Required action. Below are records to be repeated exactly. Leave their pictures behind.

[Records from a data source]
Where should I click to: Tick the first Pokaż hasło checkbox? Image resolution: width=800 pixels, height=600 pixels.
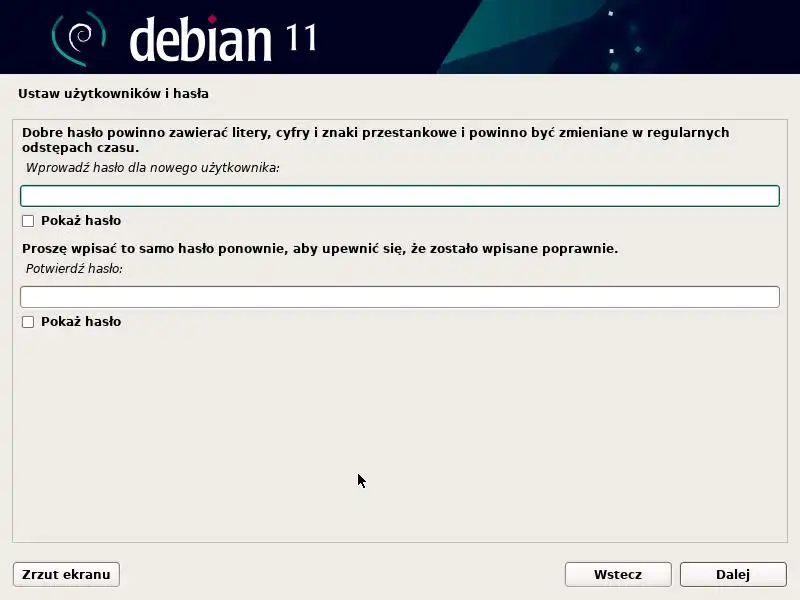point(28,221)
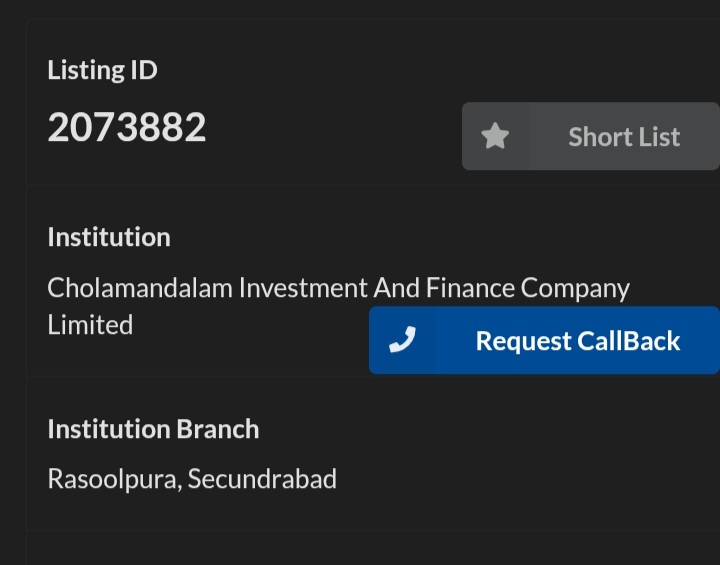The image size is (720, 565).
Task: Select the listing number 2073882
Action: 127,127
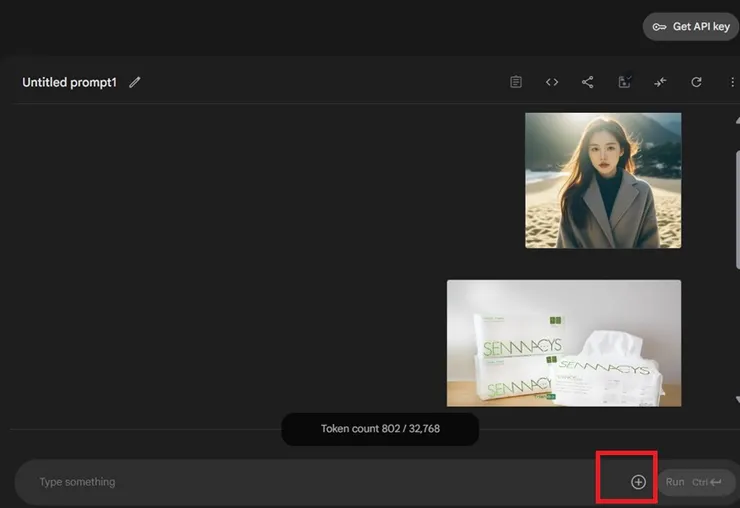Click the Token count 802 / 32,768 indicator
740x508 pixels.
380,429
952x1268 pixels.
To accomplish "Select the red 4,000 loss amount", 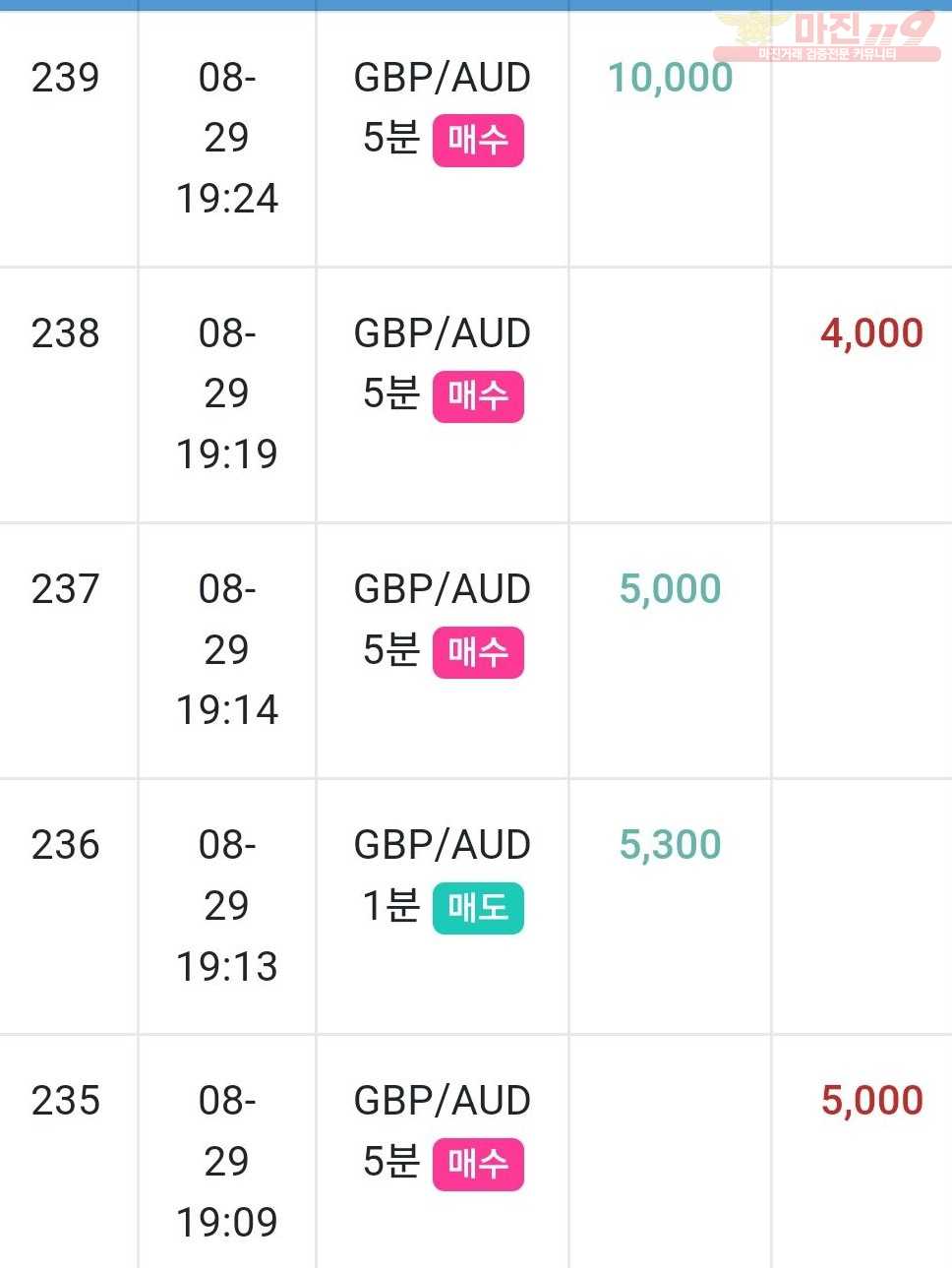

Task response.
Where should I click to: Tick the first Pokaż hasło checkbox? Image resolution: width=800 pixels, height=600 pixels.
point(28,221)
The image size is (720, 565).
Task: Select the listing number 2073882
Action: 127,127
Click the Token count 802 / 32,768 indicator
740x508 pixels.
380,429
952x1268 pixels.
To accomplish "Select the red 4,000 loss amount", 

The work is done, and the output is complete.